3 Il faut remarquer que cette vision de la vie comme joie originelle, tient à notre avis d'une mauvaise traduction de l'anglais de William Morris qu'il cite par ailleurs « To accept life itself as a pleasure »; ce que nous aurions tendance a traduire plutôt : Accepter la vie elle même comme un plaisir. Nous ne tergiverserons pas ici pour savoir si Moris avait raison et Latouche tort, nous n'écrivons pas pour rétablir la juste lecture de tel ou telle pensée.
4« L'esprit du don ou de gratuité n'est d'ailleurs pas absent dans la nature […]. Cette « naturalisation » du don permet d'inclure la nature elle même dans le cycle de la réciprocité. »
5« Ce projet repose sur cette vision pessimiste de la nature humaine […] fondée sur l'animalité de l'homme. »

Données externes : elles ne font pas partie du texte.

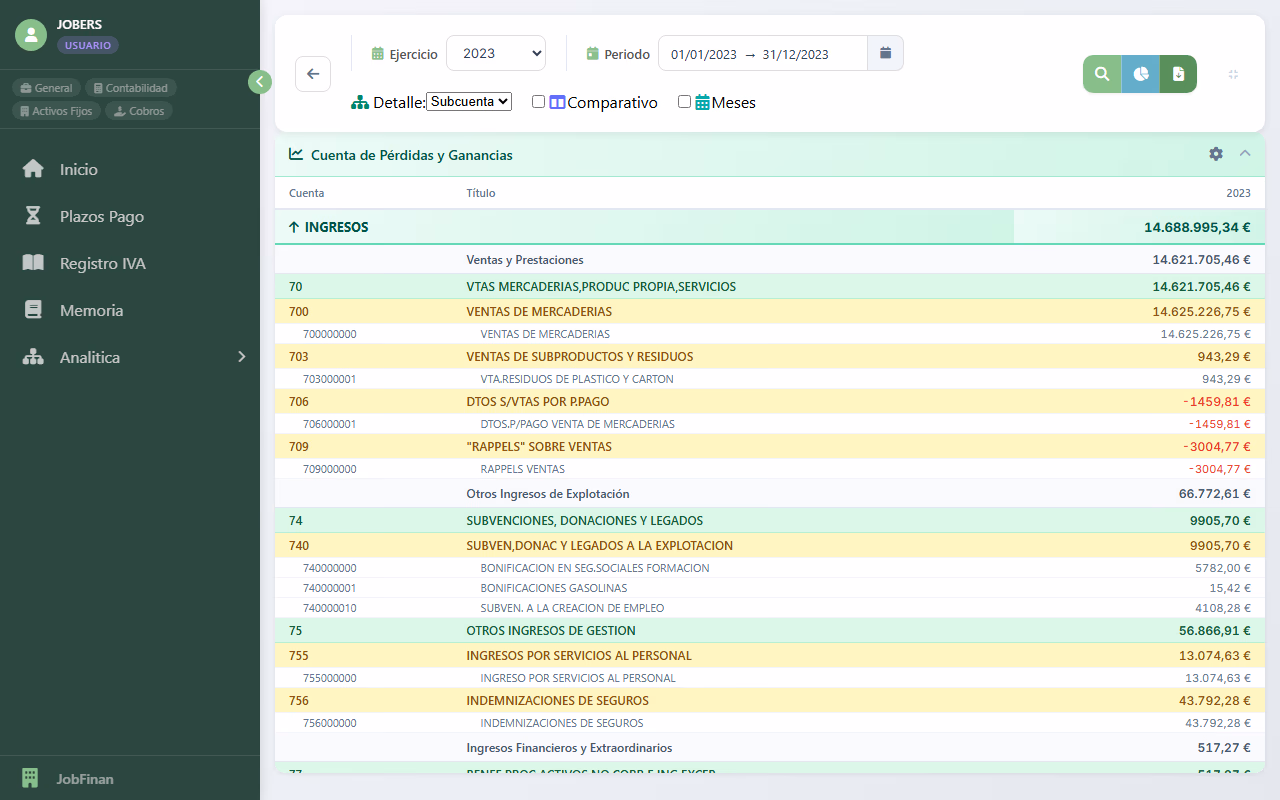Click the fullscreen toggle icon
This screenshot has width=1280, height=800.
pyautogui.click(x=1233, y=74)
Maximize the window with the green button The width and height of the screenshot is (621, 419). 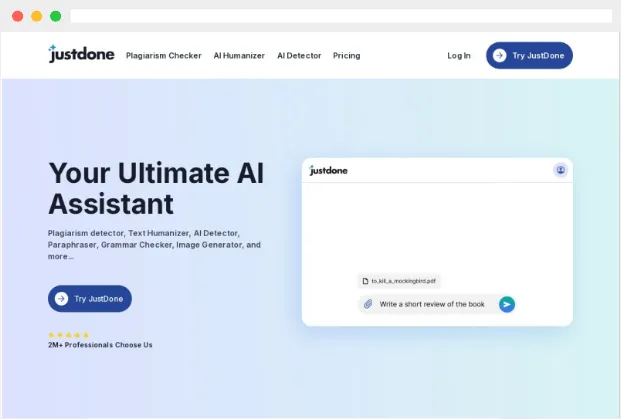click(x=55, y=16)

6La mégamachine est un concept qui reprend l'idée de système technicien de Jacques Ellul. Grossièrement la critique consiste à rappeller que nous sommes en partie piégé par un ensemble de rapport entre des techniques rendues nécessaire qui exige de nous que nous nous conformions à elle et à leur cadence plutôt que nous les contrôlions. Chaque machine ou technique en appellant une autre pour la faire fonctionner on est en droit de parler de système technicien, ou de mégamachine.